> Exercise objective: Each line below is to be copied exactly as it appears.

> Dataset excerpts:
-*-

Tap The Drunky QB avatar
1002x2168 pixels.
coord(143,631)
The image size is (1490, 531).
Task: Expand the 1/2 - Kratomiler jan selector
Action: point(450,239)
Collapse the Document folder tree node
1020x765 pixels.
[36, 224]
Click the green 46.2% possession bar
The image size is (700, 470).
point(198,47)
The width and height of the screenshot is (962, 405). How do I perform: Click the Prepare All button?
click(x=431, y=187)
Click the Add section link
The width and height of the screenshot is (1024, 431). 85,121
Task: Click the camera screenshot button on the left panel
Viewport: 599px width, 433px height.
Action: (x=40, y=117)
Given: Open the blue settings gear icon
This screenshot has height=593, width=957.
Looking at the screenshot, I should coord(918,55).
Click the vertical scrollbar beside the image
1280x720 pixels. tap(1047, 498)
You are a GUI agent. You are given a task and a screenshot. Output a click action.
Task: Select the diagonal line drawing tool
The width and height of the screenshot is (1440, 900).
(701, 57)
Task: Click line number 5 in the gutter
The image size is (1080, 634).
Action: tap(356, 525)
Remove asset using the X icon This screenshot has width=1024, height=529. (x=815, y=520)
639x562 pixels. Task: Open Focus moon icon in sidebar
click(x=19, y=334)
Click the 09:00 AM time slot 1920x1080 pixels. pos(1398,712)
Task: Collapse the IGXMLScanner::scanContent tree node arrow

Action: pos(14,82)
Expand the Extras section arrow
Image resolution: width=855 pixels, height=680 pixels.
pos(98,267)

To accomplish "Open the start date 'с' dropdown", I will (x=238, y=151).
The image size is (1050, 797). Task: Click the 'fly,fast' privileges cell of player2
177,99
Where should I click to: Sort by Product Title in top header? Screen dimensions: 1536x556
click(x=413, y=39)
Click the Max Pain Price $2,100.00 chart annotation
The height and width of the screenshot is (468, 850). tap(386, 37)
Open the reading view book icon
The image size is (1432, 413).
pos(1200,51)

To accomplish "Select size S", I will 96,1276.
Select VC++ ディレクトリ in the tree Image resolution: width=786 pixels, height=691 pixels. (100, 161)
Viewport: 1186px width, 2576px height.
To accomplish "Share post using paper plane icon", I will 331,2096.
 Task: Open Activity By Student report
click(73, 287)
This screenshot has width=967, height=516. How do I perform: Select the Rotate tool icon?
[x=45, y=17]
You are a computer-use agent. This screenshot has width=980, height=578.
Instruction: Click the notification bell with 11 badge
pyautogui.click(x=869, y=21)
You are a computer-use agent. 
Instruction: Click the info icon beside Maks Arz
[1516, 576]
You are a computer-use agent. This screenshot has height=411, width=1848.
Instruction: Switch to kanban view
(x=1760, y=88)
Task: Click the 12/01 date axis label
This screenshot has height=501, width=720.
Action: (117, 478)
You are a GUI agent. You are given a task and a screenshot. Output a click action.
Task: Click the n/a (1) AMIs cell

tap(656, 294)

-*-

> Exercise output:
Tap The Drunky QB avatar
1002x2168 pixels.
coord(143,631)
The image size is (1490, 531).
Task: Expand the 1/2 - Kratomiler jan selector
Action: point(450,239)
Collapse the Document folder tree node
1020x765 pixels.
[36, 224]
Click the green 46.2% possession bar
The image size is (700, 470).
point(198,47)
The width and height of the screenshot is (962, 405). How do I perform: Click the Prepare All button?
click(x=431, y=187)
Click the Add section link
The width and height of the screenshot is (1024, 431). 85,121
Task: Click the camera screenshot button on the left panel
Viewport: 599px width, 433px height.
Action: (x=40, y=117)
Given: Open the blue settings gear icon
This screenshot has height=593, width=957.
Looking at the screenshot, I should coord(918,55).
Click the vertical scrollbar beside the image
1280x720 pixels. tap(1047, 498)
You are a GUI agent. You are given a task and a screenshot. Output a click action.
Task: Select the diagonal line drawing tool
The width and height of the screenshot is (1440, 900).
(701, 57)
Task: Click line number 5 in the gutter
The image size is (1080, 634).
Action: tap(356, 525)
Remove asset using the X icon This screenshot has width=1024, height=529. (x=815, y=520)
639x562 pixels. Task: Open Focus moon icon in sidebar
click(x=19, y=334)
Click the 09:00 AM time slot 1920x1080 pixels. pos(1398,712)
Task: Collapse the IGXMLScanner::scanContent tree node arrow

Action: pos(14,82)
Expand the Extras section arrow
Image resolution: width=855 pixels, height=680 pixels.
pos(98,267)

To accomplish "Open the start date 'с' dropdown", I will (x=238, y=151).
The image size is (1050, 797). Task: Click the 'fly,fast' privileges cell of player2
177,99
Where should I click to: Sort by Product Title in top header? Screen dimensions: 1536x556
click(x=413, y=39)
Click the Max Pain Price $2,100.00 chart annotation
The height and width of the screenshot is (468, 850). tap(386, 37)
Open the reading view book icon
The image size is (1432, 413).
pos(1200,51)

To accomplish "Select size S", I will 96,1276.
Select VC++ ディレクトリ in the tree Image resolution: width=786 pixels, height=691 pixels. (100, 161)
Viewport: 1186px width, 2576px height.
To accomplish "Share post using paper plane icon", I will 331,2096.
 Task: Open Activity By Student report
click(73, 287)
This screenshot has width=967, height=516. How do I perform: Select the Rotate tool icon?
[x=45, y=17]
You are a computer-use agent. This screenshot has width=980, height=578.
Instruction: Click the notification bell with 11 badge
pyautogui.click(x=869, y=21)
You are a computer-use agent. 
Instruction: Click the info icon beside Maks Arz
[1516, 576]
You are a computer-use agent. This screenshot has height=411, width=1848.
Instruction: Switch to kanban view
(x=1760, y=88)
Task: Click the 12/01 date axis label
This screenshot has height=501, width=720.
Action: (117, 478)
You are a GUI agent. You are given a task and a screenshot. Output a click action.
Task: Click the n/a (1) AMIs cell

tap(656, 294)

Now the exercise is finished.